His comments come following Lewis Hamilton's outburst at the Dutch Grand Prix

Mercedes boss Toto Wolff says Formula 1 teams must realise they are sometimes used as "vomit bags" for frustrated drivers, following Lewis Hamilton's Dutch Grand Prix outburst. During the Valtteri Bottas-inspired safety car at Zandvoort, leader Hamilton did not change tyres to a set of Soft Pirelli's as Max Verstappen and George Russell both did. This proved the wrong decision as Hamilton was quickly gobbled up on the restart, and was eventually passed by Verstappen, Russell and Charles Leclerc to finish fourth. The seven-time world champion told his team that they had "f*cking screwed me" and that he was "pissed" with them for the blunder. However, post-race Wolff was understanding of the situation.
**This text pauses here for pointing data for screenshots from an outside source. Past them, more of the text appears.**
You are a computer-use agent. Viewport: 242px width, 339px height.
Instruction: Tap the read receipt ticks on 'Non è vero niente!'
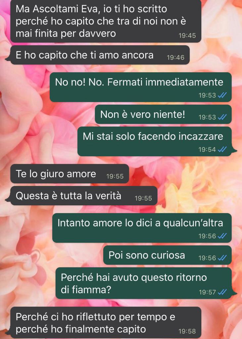[x=222, y=117]
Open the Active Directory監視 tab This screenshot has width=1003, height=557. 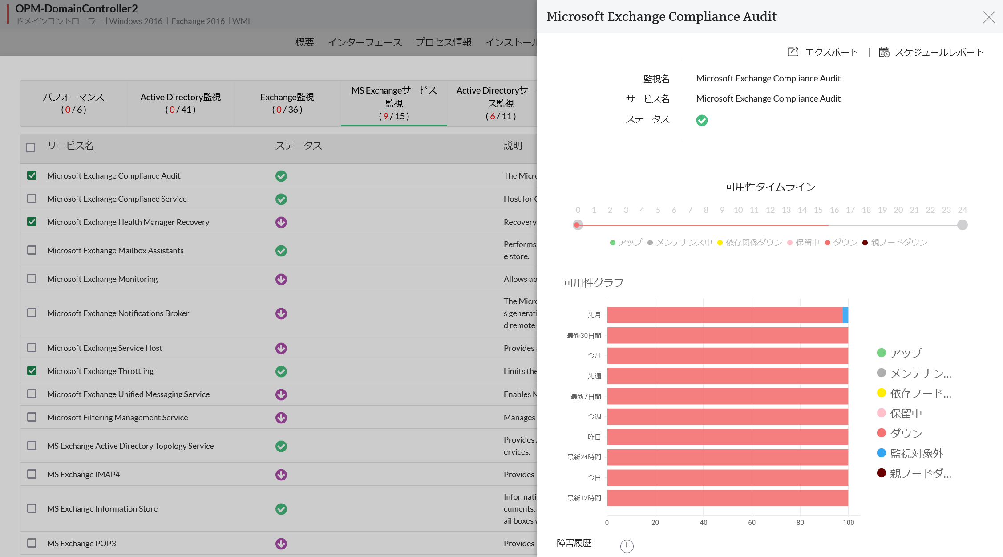pos(180,103)
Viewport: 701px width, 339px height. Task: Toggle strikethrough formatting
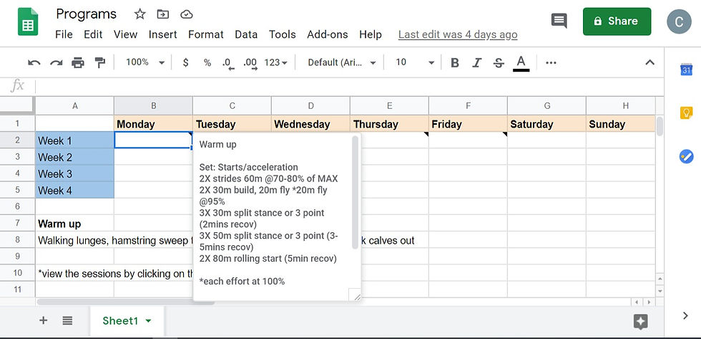pos(499,62)
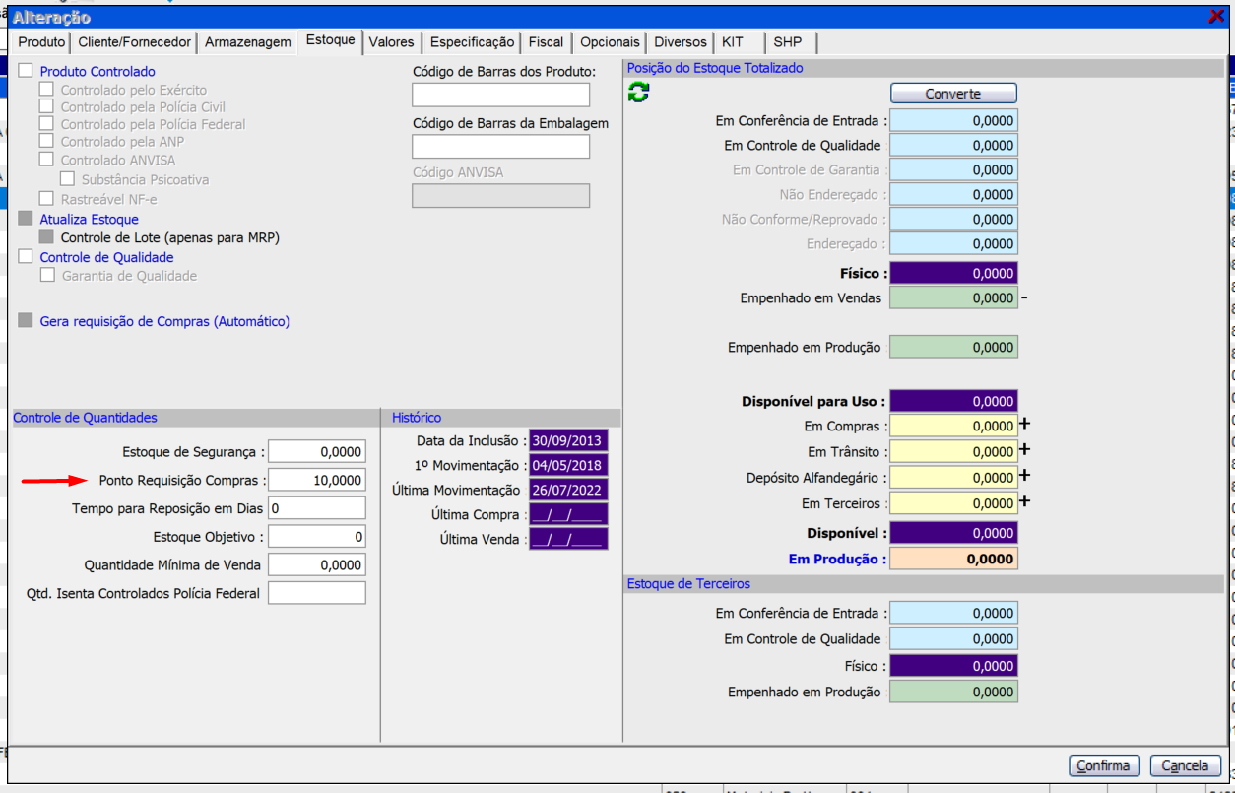Click plus icon beside Depósito Alfandegário

click(x=1024, y=476)
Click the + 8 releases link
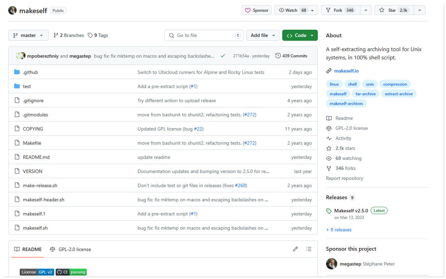 click(339, 230)
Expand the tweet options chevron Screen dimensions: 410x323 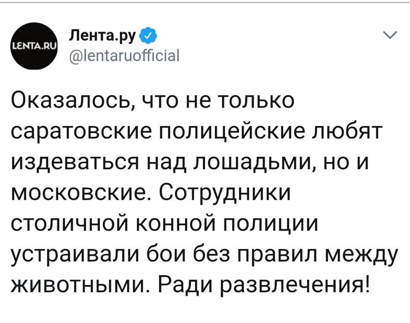[x=390, y=35]
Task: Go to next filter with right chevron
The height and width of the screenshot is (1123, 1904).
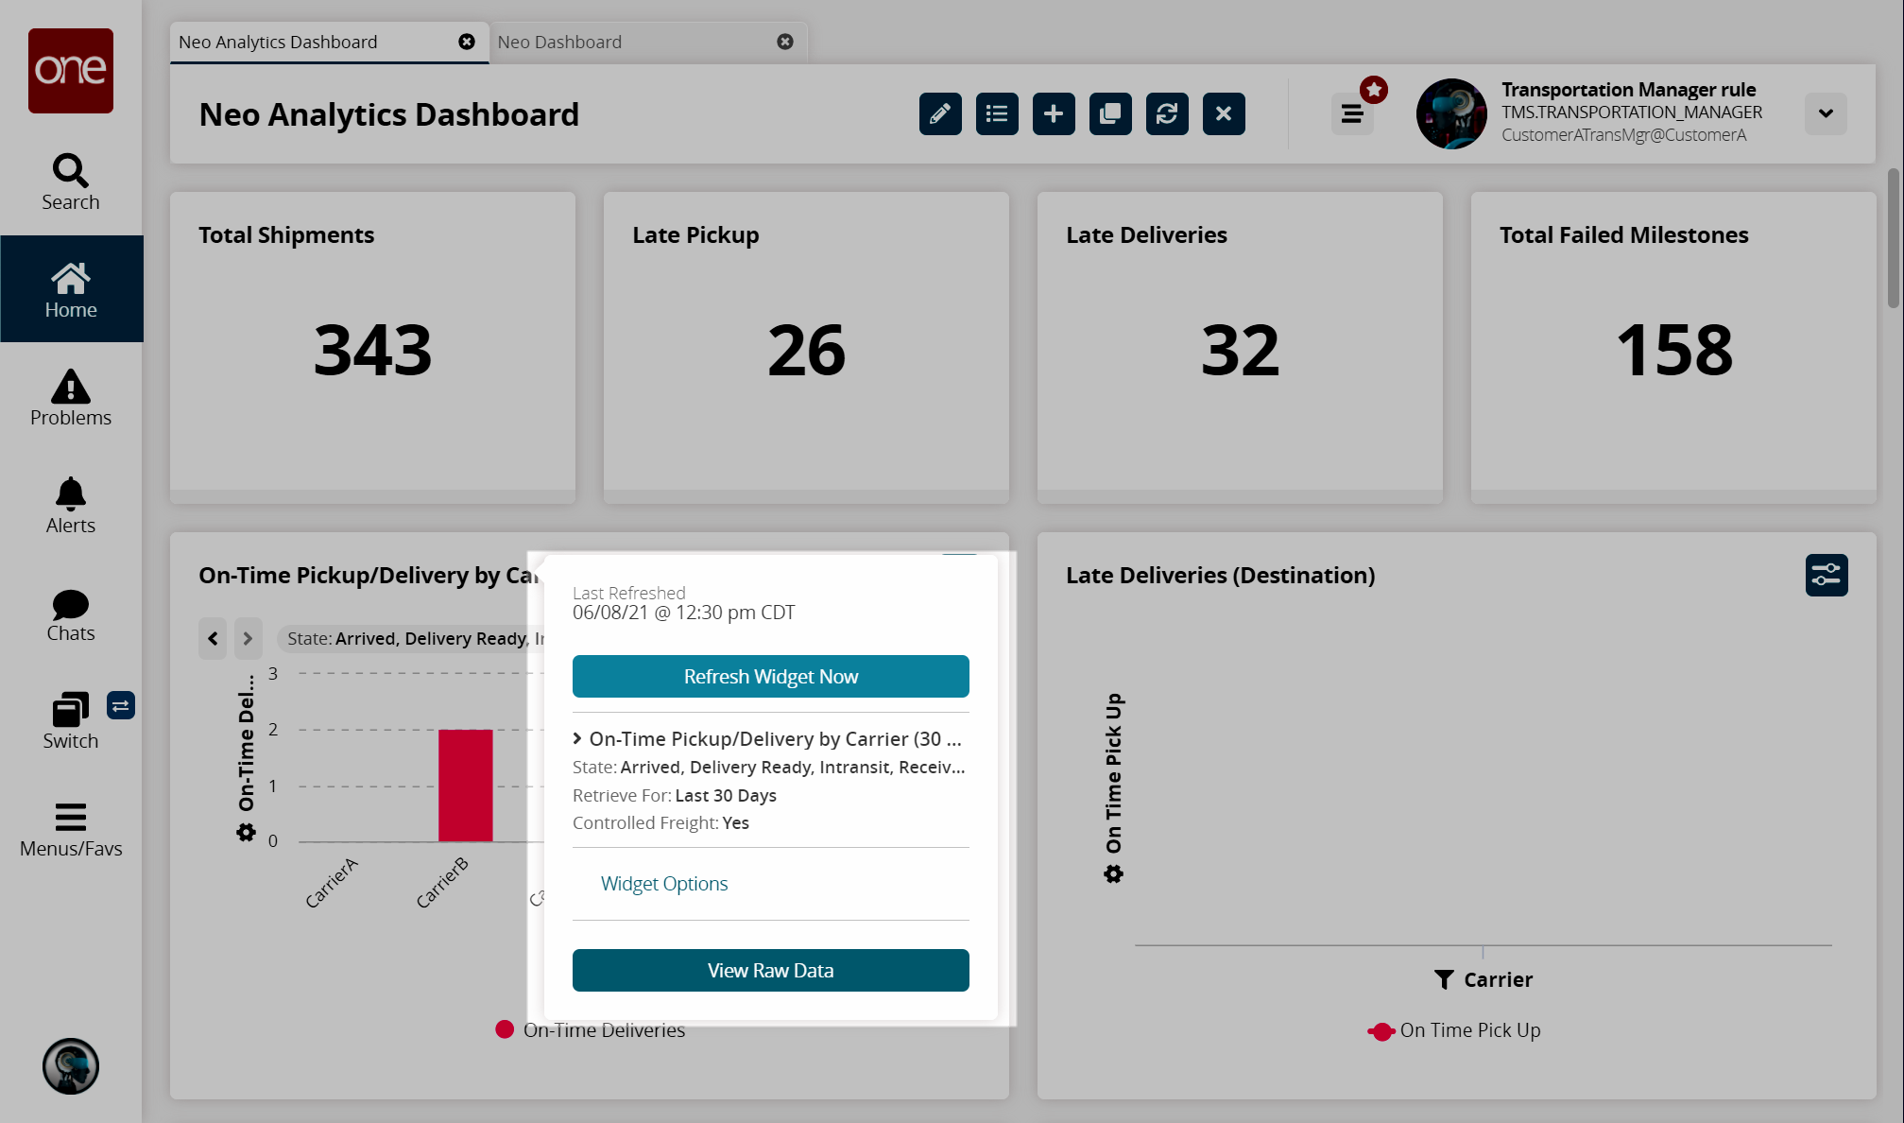Action: 248,638
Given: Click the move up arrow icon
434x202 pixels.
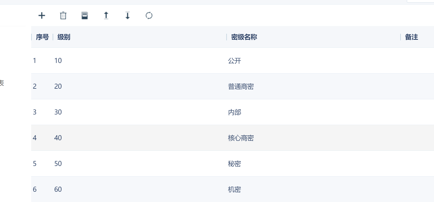Looking at the screenshot, I should pyautogui.click(x=106, y=15).
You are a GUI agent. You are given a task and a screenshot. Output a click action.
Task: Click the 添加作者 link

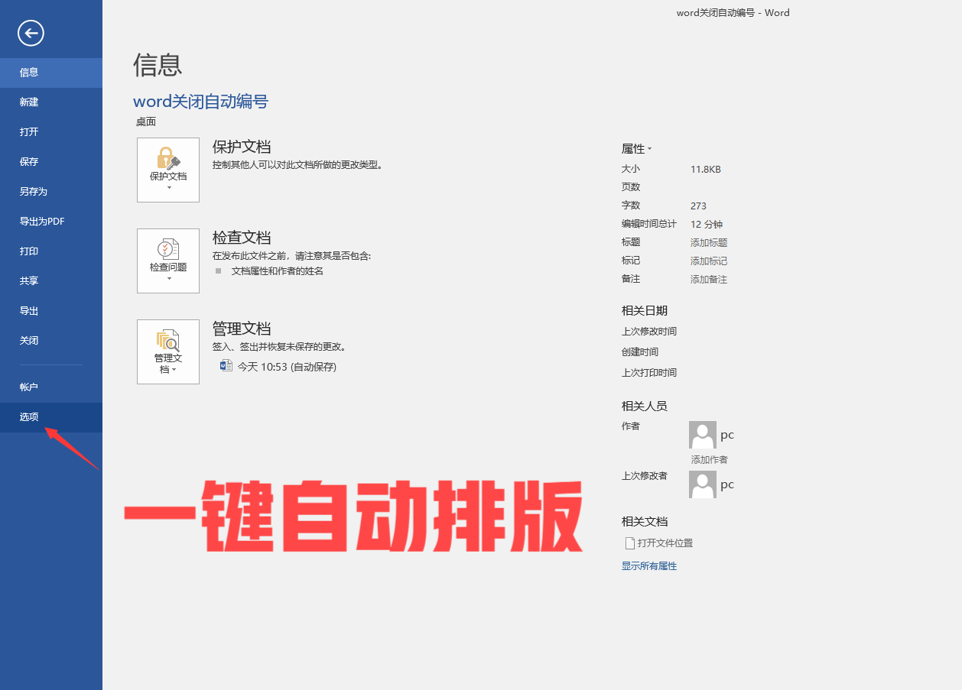(709, 459)
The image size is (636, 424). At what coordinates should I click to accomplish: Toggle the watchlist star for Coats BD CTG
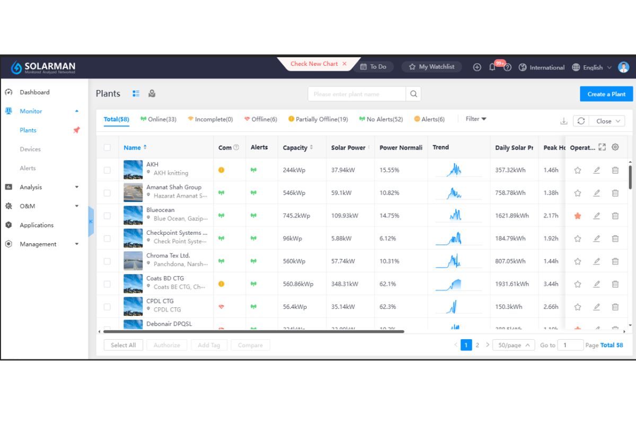point(577,284)

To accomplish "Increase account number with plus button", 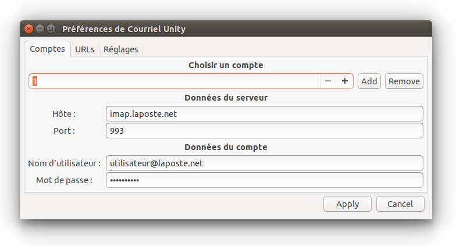I will [345, 81].
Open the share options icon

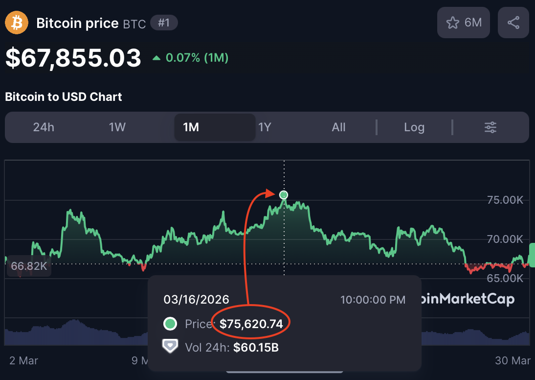click(x=513, y=23)
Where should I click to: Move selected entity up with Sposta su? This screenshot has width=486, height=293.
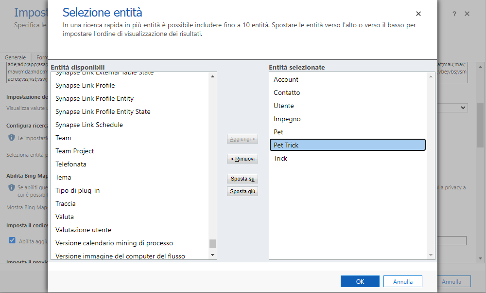pyautogui.click(x=242, y=178)
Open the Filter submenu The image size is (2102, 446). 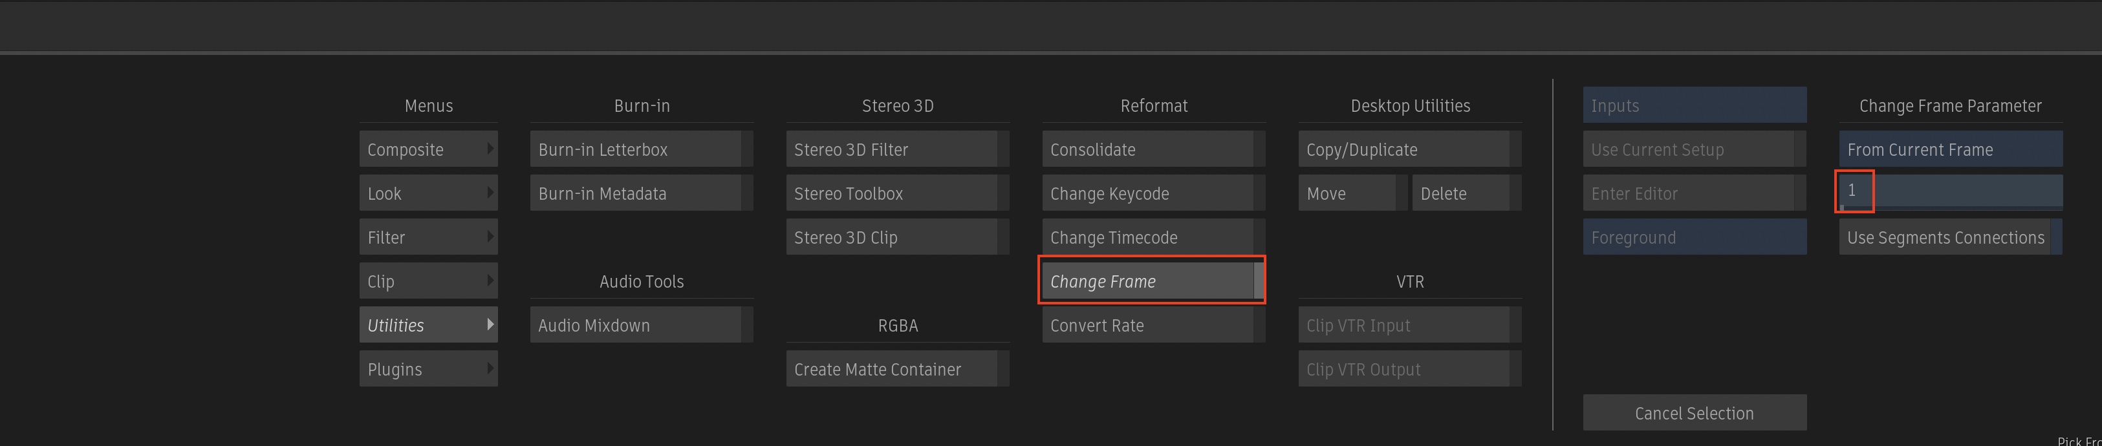428,237
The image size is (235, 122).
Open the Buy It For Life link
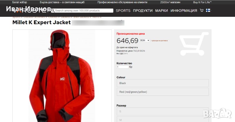(202, 2)
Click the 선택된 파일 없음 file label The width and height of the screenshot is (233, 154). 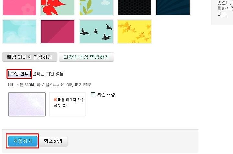48,74
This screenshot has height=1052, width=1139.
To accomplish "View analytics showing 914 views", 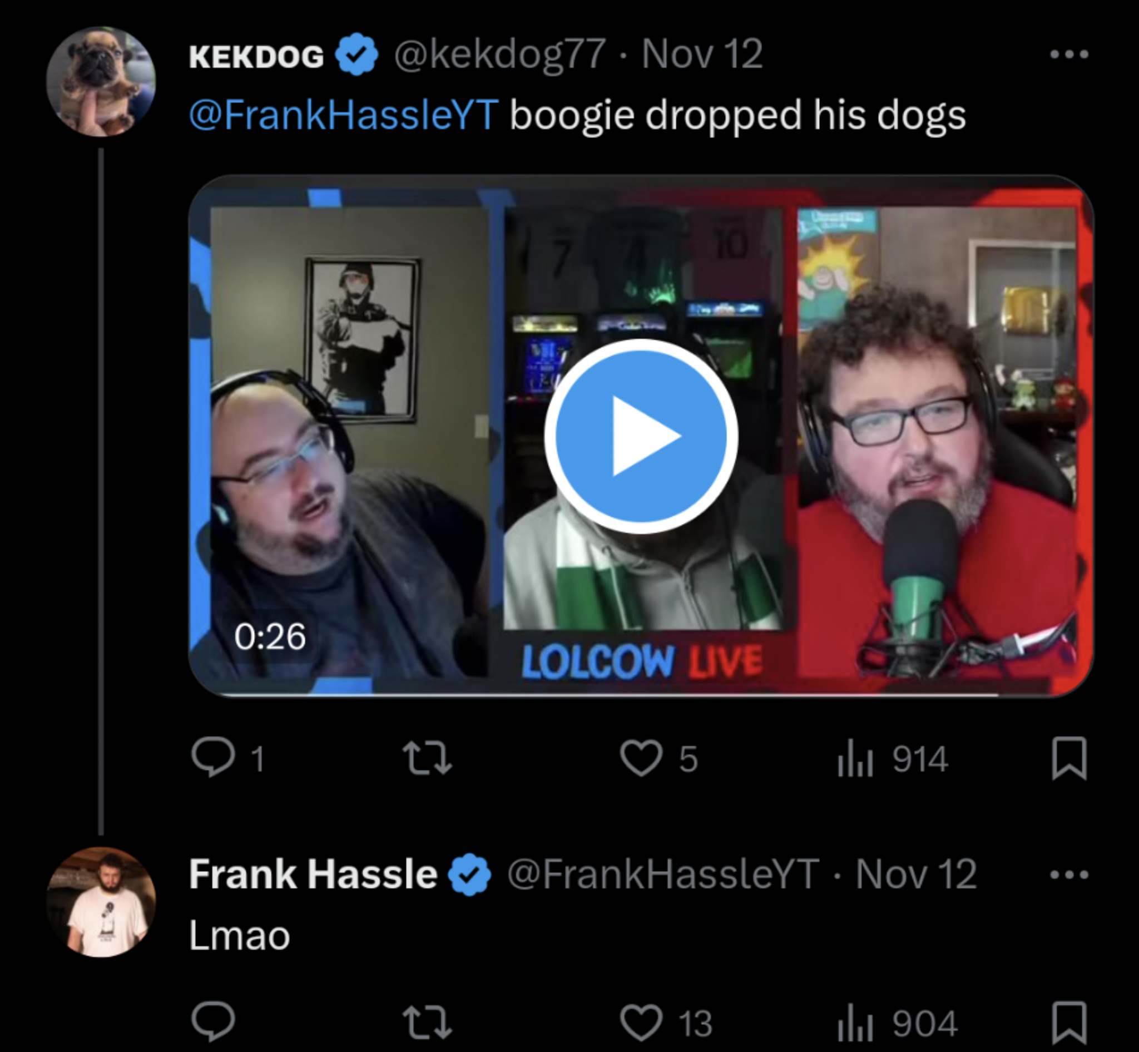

F1 teams are vomit bags - Wolff

"You get emotional, I do too in the race," Wolff explained to media including RacingNews365.com. "When you are a driver in the car, it just comes out of you - you can't even stop it. "We're the trash bin, the vomit bag - and we are taking that because we need to. "This is how it has always been in a relationship between frustrated driver and the pitwall. "We have sat together and discussed the race strategy. It was something that we decided to take a risk. "It really backfired for him. But I think overall the circumstances having Max behind him and stuff that was totally unpleasant. But there's more positives to take. And this is what we have also chatted about: the car is faster."

Hamilton does not need to shoulder blame

Wolff also ruled out Hamilton taking the blame for not demanding a switch to Soft tyres himself as Russell had done - given he had a gap to both Verstappen and the sister Mercedes in which to make a stop. "The pitwall and strategists try to calculate probabilities and come up with the best possible decisions, and the pitwall will call us and say: 'this is what's happening, or what we should do', but it all came so quickly. "So for us it was so tremendously difficult to really make the right judgement call, and especially if you have two drivers competing against each other also there. "We had 10 years of one is going to be upset and the other is going to be very happy - and that's the swings that in a way we need not to digest, but acknowledge that they frustration on one side is always big."